Problem description: Extract each line holding the word "computer" from the entries.

****************************************

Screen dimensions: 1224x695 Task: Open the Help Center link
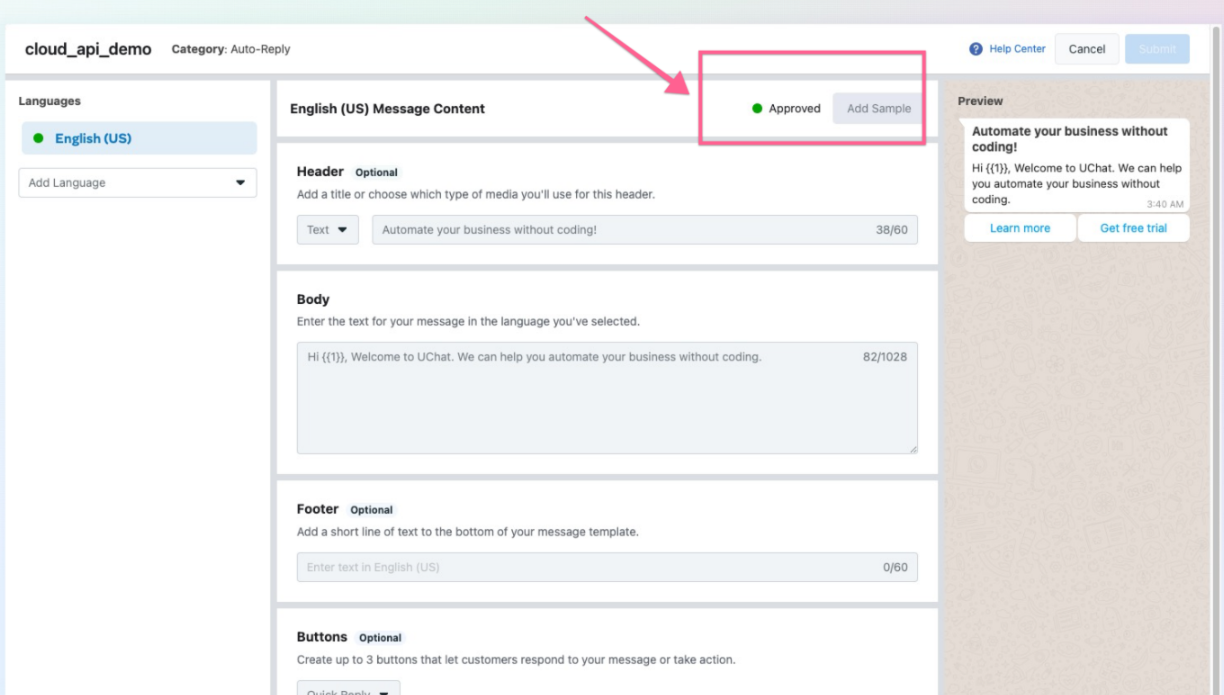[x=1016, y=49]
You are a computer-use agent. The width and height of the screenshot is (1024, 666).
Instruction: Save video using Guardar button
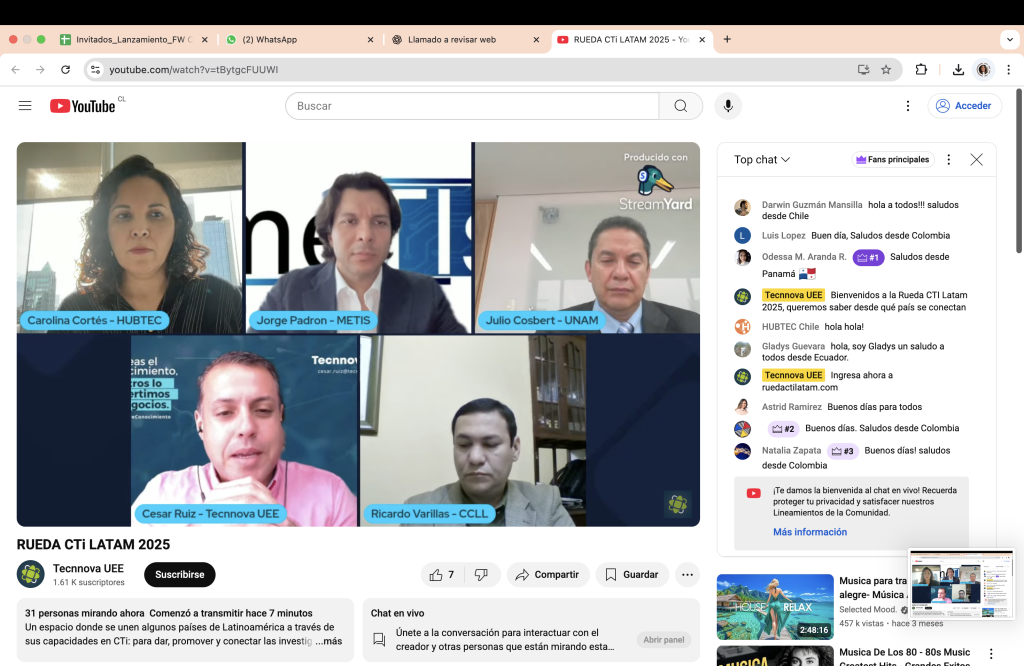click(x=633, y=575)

****************************************

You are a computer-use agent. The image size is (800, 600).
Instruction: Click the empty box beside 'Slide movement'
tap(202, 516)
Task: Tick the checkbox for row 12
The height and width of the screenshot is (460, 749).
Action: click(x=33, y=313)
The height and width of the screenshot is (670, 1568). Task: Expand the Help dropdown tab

****************************************

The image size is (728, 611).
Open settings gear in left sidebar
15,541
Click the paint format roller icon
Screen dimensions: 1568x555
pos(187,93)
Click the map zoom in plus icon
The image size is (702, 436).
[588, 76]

****************************************

Result:
You are a computer-use agent. The width and height of the screenshot is (1024, 666).
You are a computer-use agent. The image size is (800, 600).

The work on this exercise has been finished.